Plastic dumping fight on world stage

PETALING JAYA: The government is making all efforts to ensure the country will no longer be the world’s dumping ground for plastic waste, says Yeo Bee Yin.

The Energy, Science, Technology, Environment and Climate Change Minister said Malaysia would back an amendment to an international convention that would categorise solid plastic waste as “hazardous”.

Yeo said Malaysia hopes to push amendments to the Basel Convention (Basel Convention on the Control of Transboundary Movements of Hazardous Wastes and their Disposal) at a meeting in Geneva, Switzerland, to impose “Prior Informed Consent” (PIC) procedures in the movement of plastic waste.

The convention begins on Monday and ends May 10.

In her Instagram post, Yeo said the PIC procedures require an exporting country to inform an importing country to obtain approval before any material is exported.
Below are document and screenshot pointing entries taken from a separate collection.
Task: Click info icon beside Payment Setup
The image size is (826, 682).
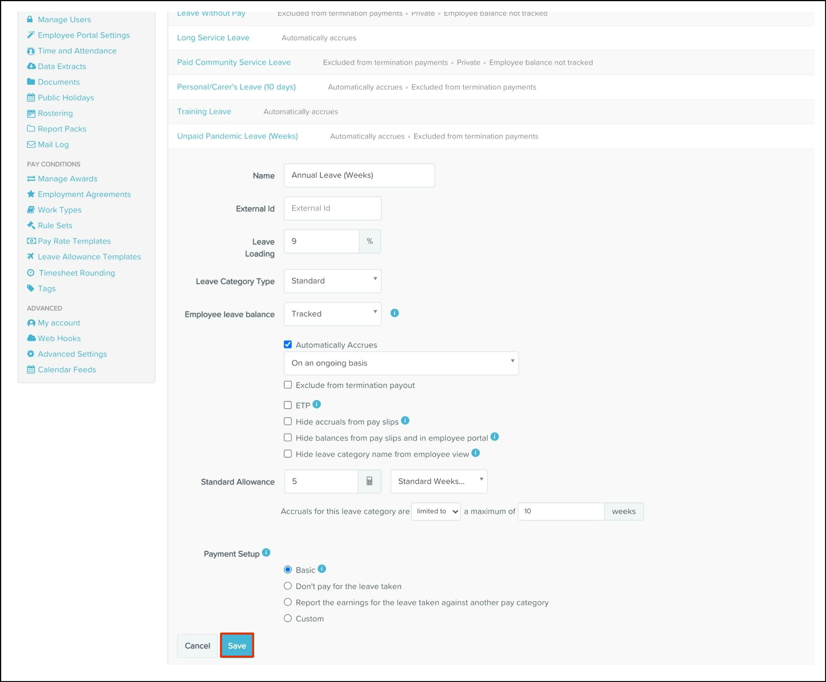Action: (266, 553)
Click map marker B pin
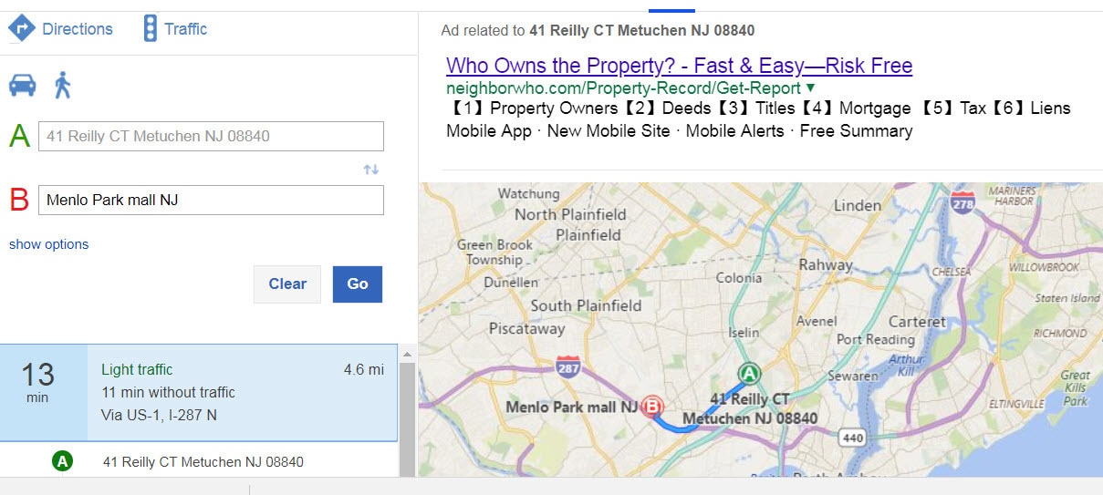 pyautogui.click(x=652, y=407)
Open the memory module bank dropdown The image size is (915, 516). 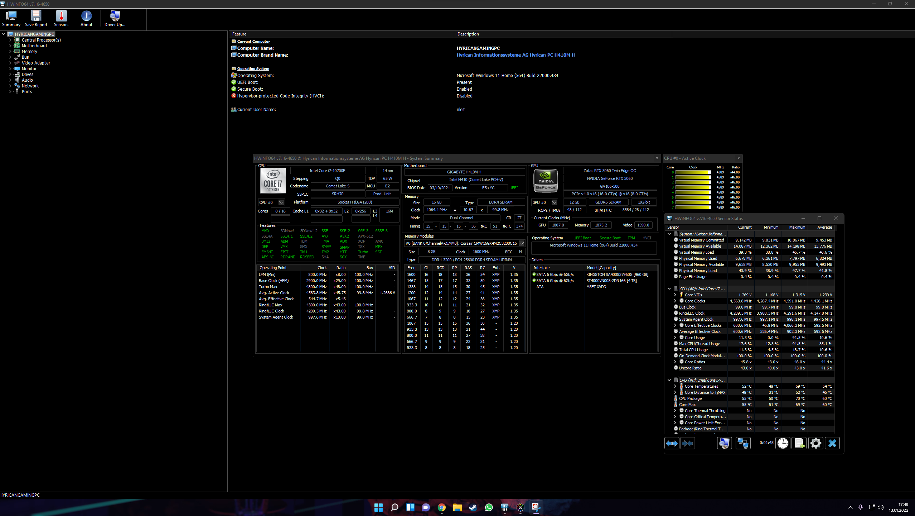[522, 243]
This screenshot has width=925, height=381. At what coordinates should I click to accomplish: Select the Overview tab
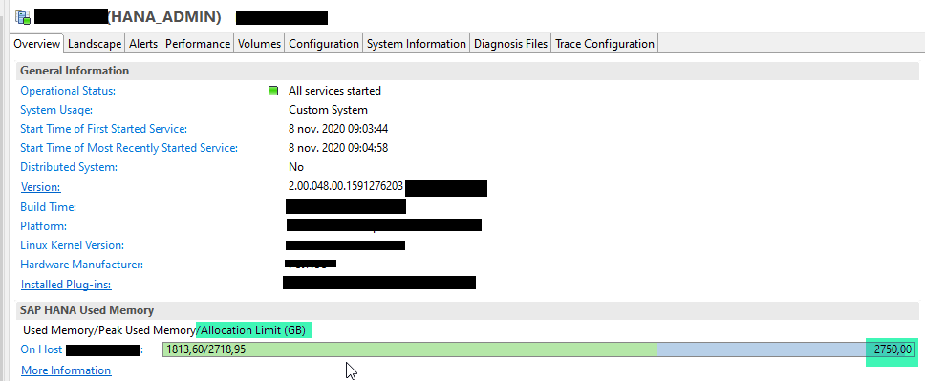37,44
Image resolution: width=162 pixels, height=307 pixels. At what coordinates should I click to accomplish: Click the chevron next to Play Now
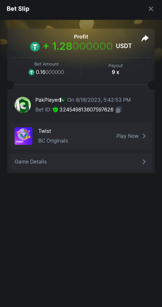[x=144, y=136]
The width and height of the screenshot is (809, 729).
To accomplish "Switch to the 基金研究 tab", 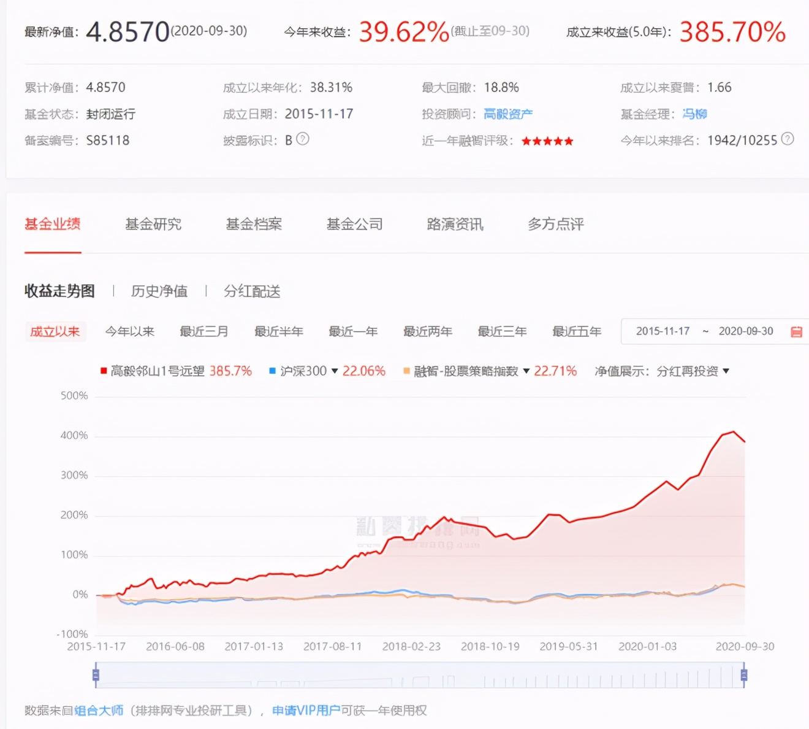I will coord(153,224).
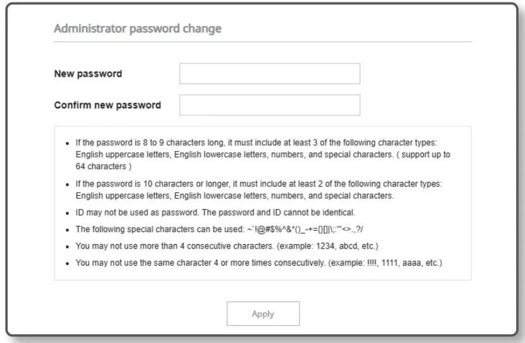
Task: Focus the Confirm new password field
Action: click(x=269, y=105)
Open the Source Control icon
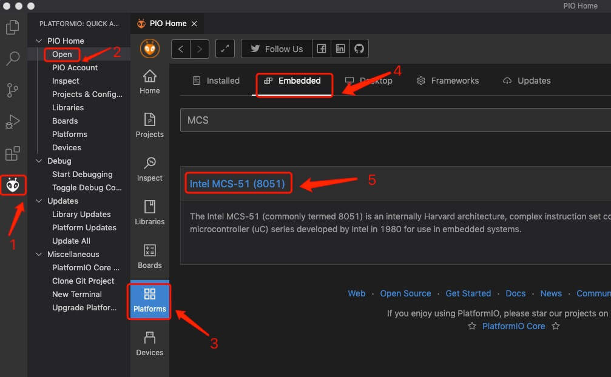 click(x=12, y=90)
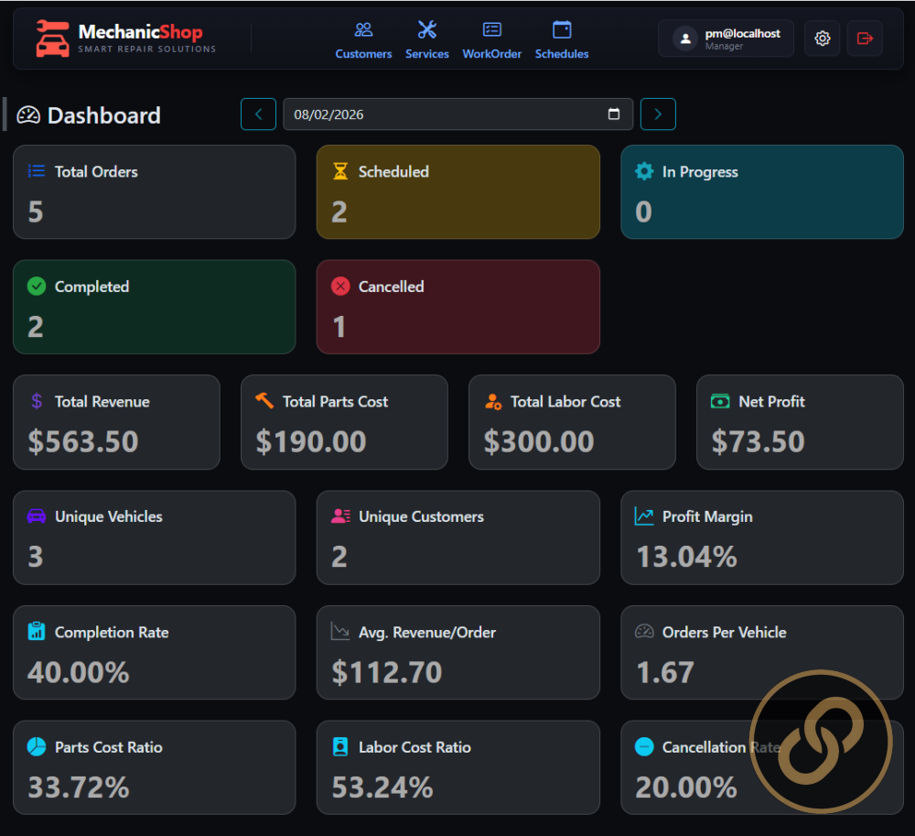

According to the Centre of International Environmental Law, solid plastic waste is now under Annex IX of the convention and is considered non-hazardous unless specific conditions apply.

The amendment seeks to omit solid plastic waste from Annex IX and include it under Annex II for it to be deemed hazardous.

The move would oblige countries exporting plastic waste to get prior consent of the receiving party.

On Tuesday, Yeo said a two-week investigation showed that plastic waste was being smuggled into Malaysia from Britain, Australia, the United States and Germany.

She said contaminated plastic was also being falsely declared so that exporters could bring it in.

Yeo said international cooperation was needed to clamp down on the global syndicates involved.

Housing and Local Government Minister Zuraida Kamaruddin said she would support and work together with Yeo, the Customs Department and International Trade and Industry Ministry to put a stop to the illegal smuggling of plastic waste.

“The government will also use international channels via the Basel Convention to return the illegal waste to origin countries,” she said.